Always follow safe working practices to help you avoid injuries caused by manual handling.
Manual handling related injuries result in the majority of the work-related injury claims for the University. Many injuries result from the lifting, twisting and movement of objects.
The risk of injury is increased significantly when objects are:
- Awkward to carry
- Large and heavy
- To be positioned or retrieved from a confined area
- In such a position that repetitive movement or twisting is required
- Positioned either too low or too high on shelves to manage easily.
For an injured person this can result in severe pain and incapacity, potentially long-term permanent injury, intensive rehabilitation and ongoing treatment, and major disruption to their lives.
These may include:
- Strains and strains
- Neck and back injuries
- Slip, fall and crush injuries
- Cuts, bruises, broken bones, hernia
- Occupational overuse syndrome (OOS)
Reduce the risk
Design the Task
Redesigning the task to reduce, or even eliminate the need to manually handle hazardous, awkward or heavy loads is often possible by considering:
- Delivery to point of use
- Making the loads less hazardous to handle.
Where hazardous loads still need to be handled, take action to reduce the chance of a manual handling injury.
Minimise manual handling injuries
This can be done by:
- Good workplace planning
- The use of manual handling equipment. Use mechanical assistance as the appropriate alternative (e.g. trolleys and adjustable height workbenches and seating)

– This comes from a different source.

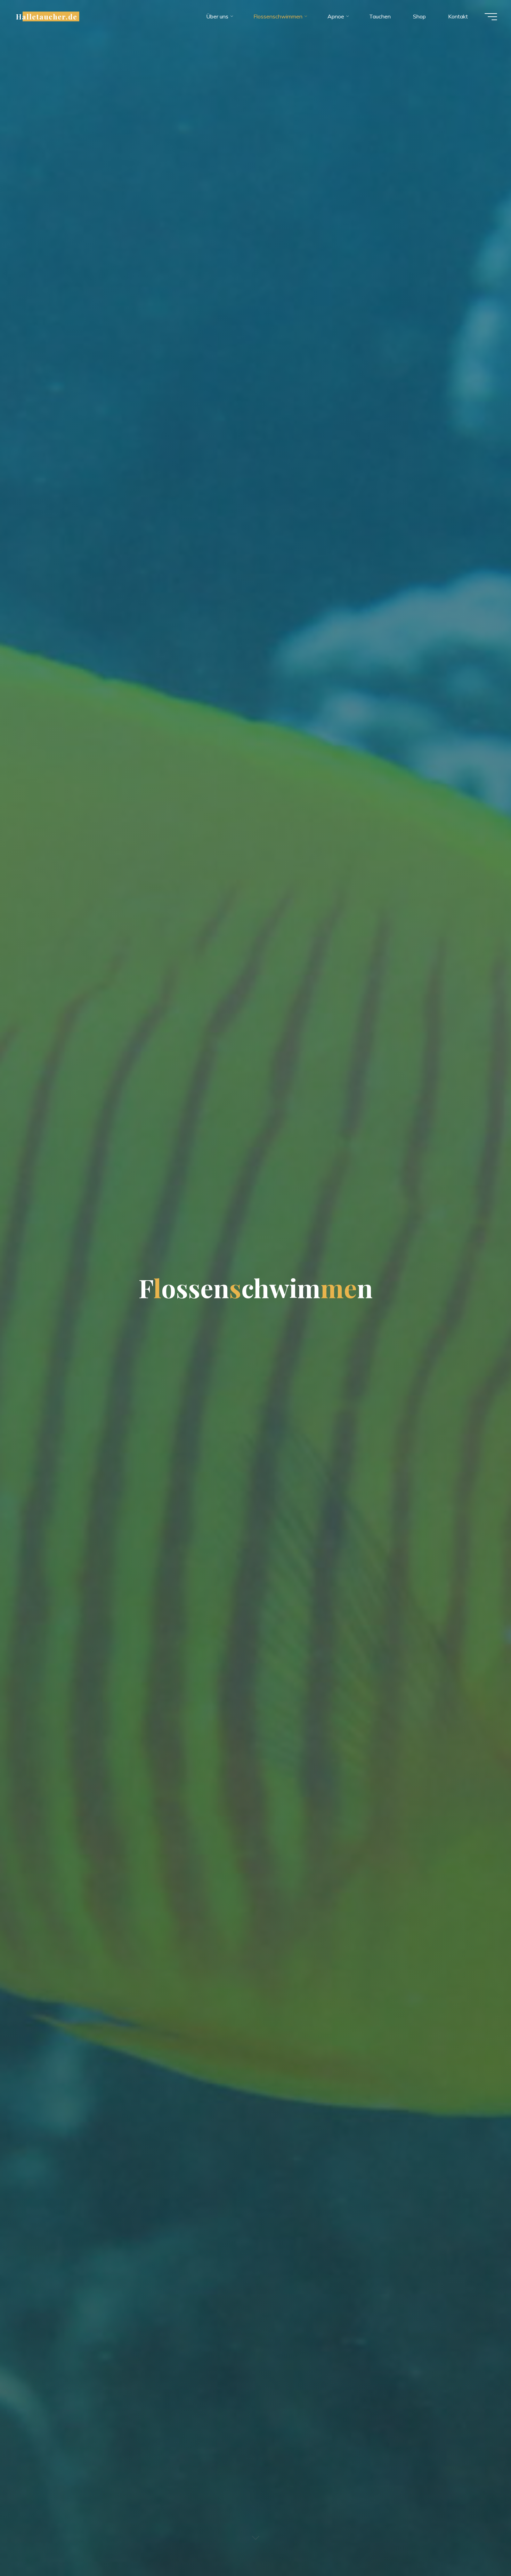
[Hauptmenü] (491, 16)
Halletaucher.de (46, 16)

- Employing good work practices, e.g. team lifting and lifting techniques
- Being patient and not attempting to lift something beyond your capability.

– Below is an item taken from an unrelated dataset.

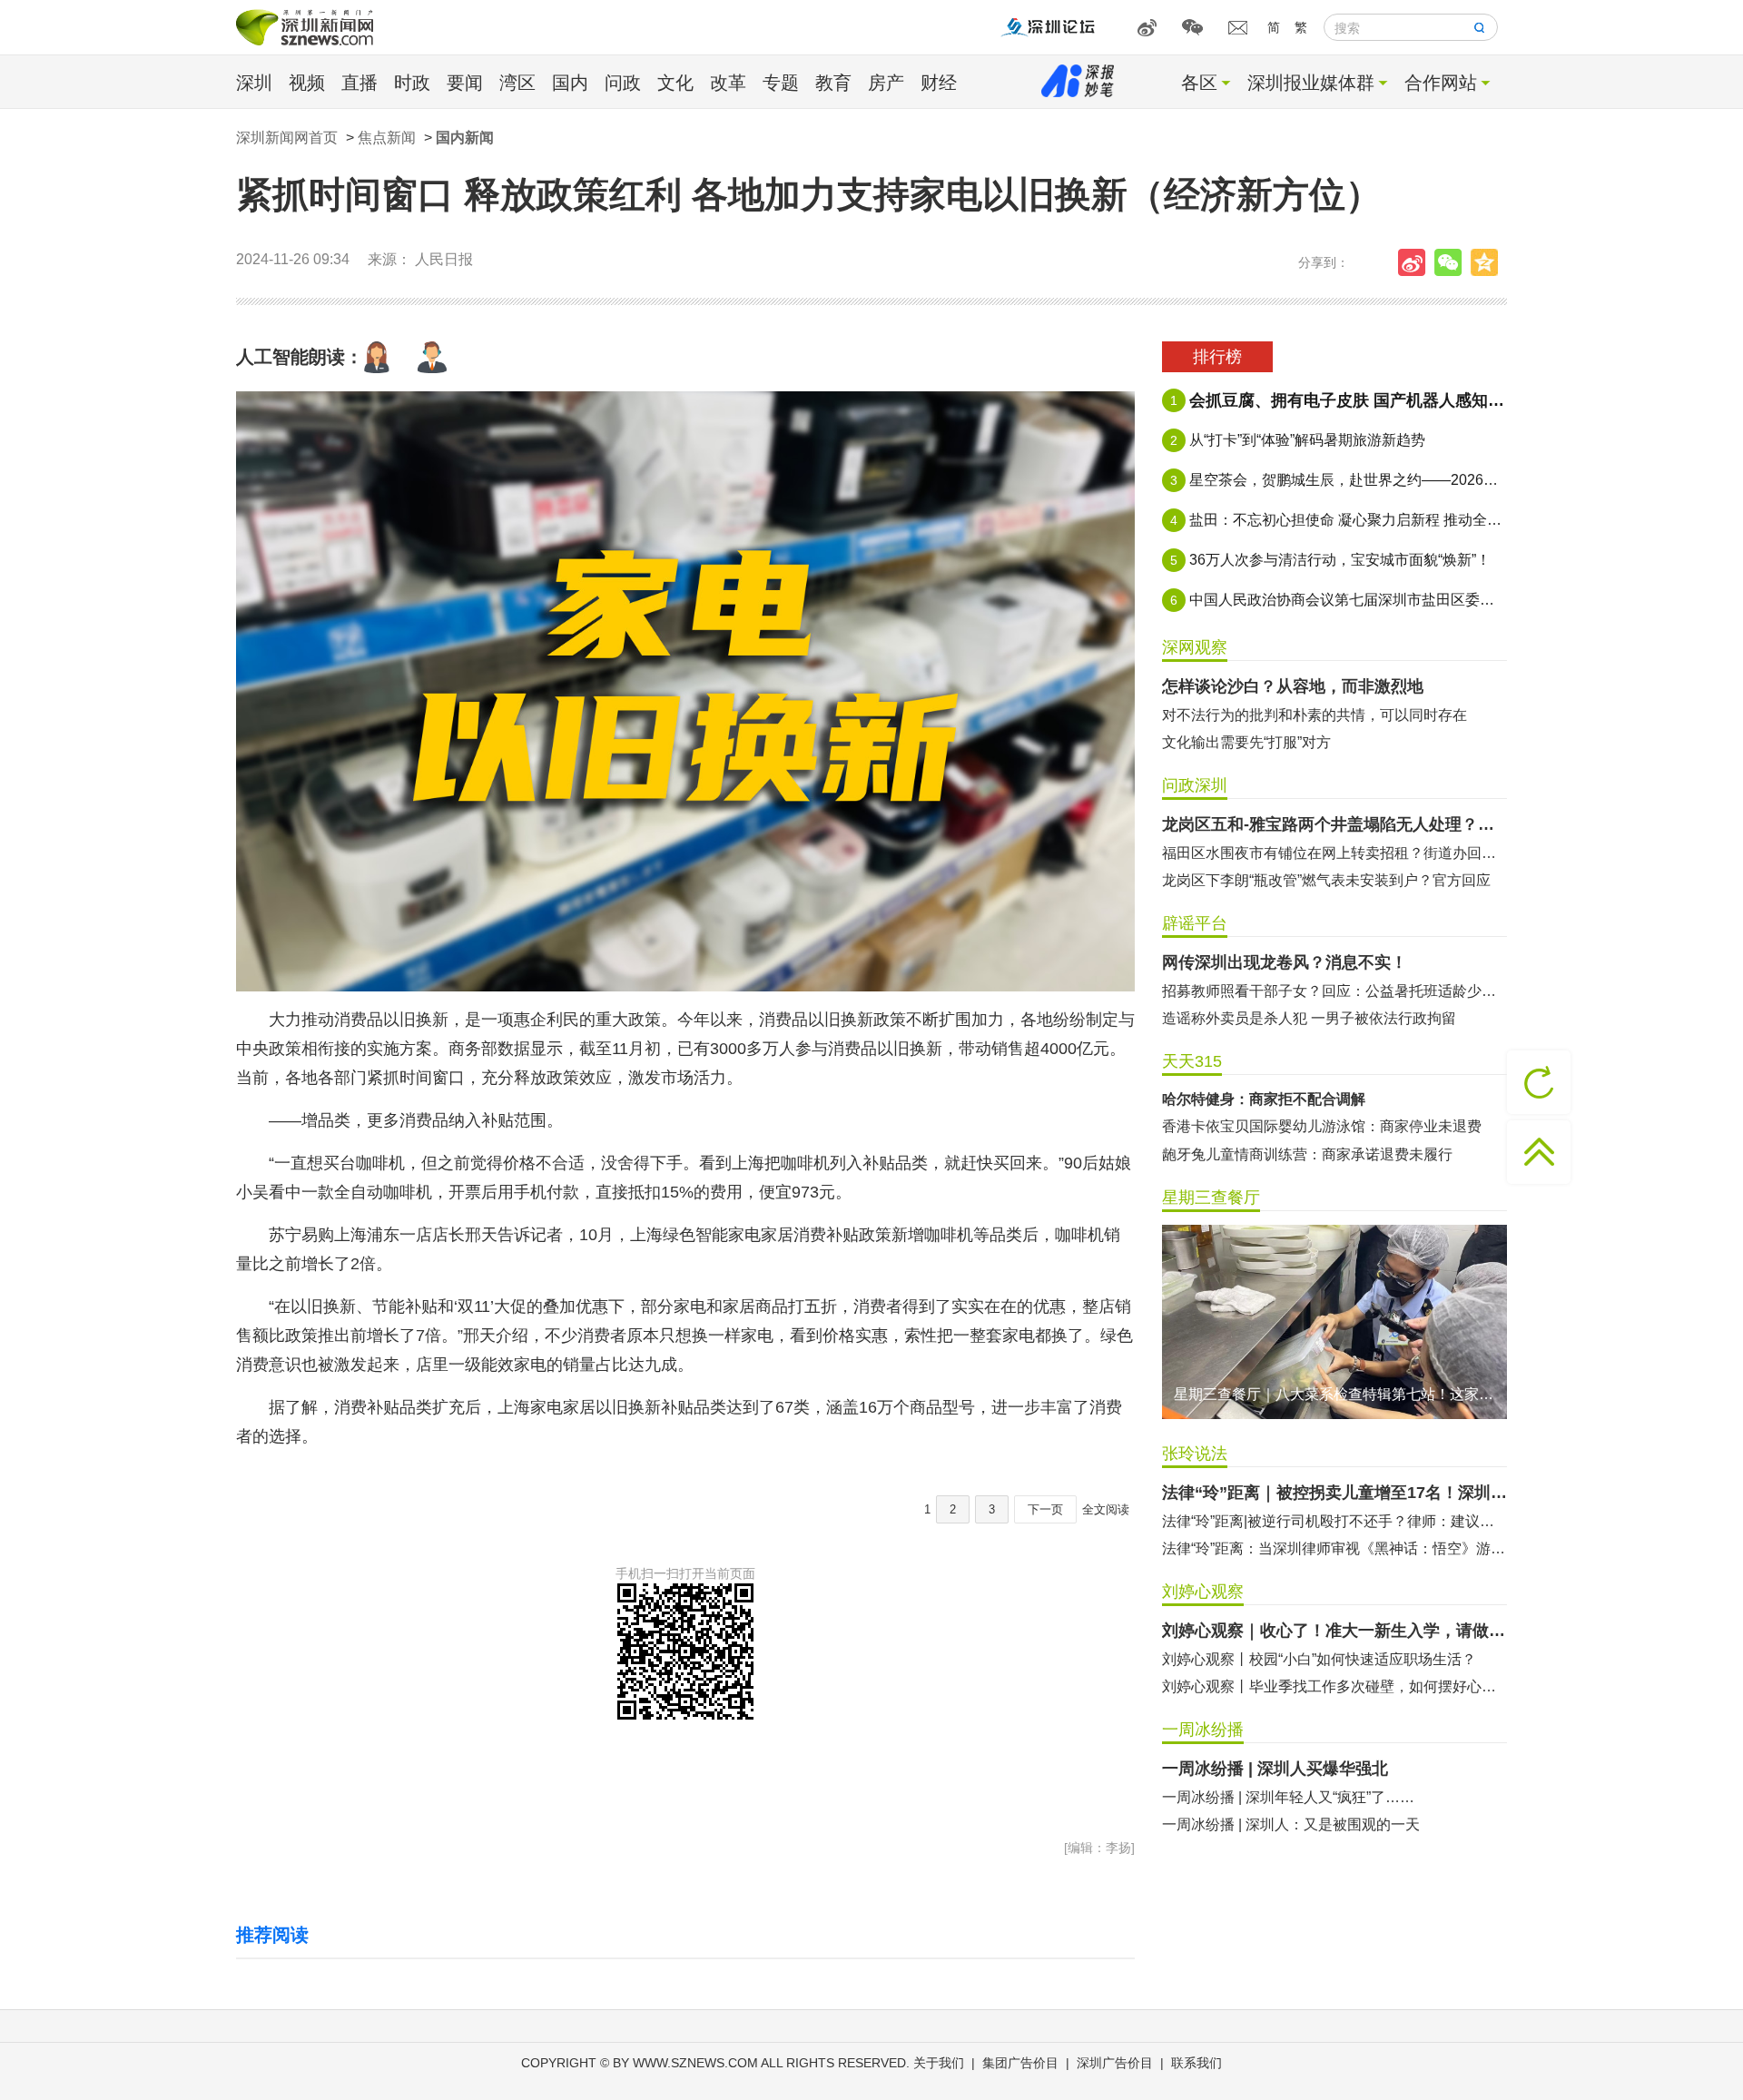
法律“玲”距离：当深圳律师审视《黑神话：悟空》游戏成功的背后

- Reduce the size and weight of loads if the item is heavy
- Bend with your knees slightly apart and keep your back straight when lifting
- Eliminate or reduce bending, twisting and reaching movements
- Push rather than pull a load on a trolley
- Prevent muscle strain by warming up before working.
The Health and Safety Executive in the UK has good guidance and a useful checklist/manual handling assessment chart (the MAC tool) to help prevent injuries.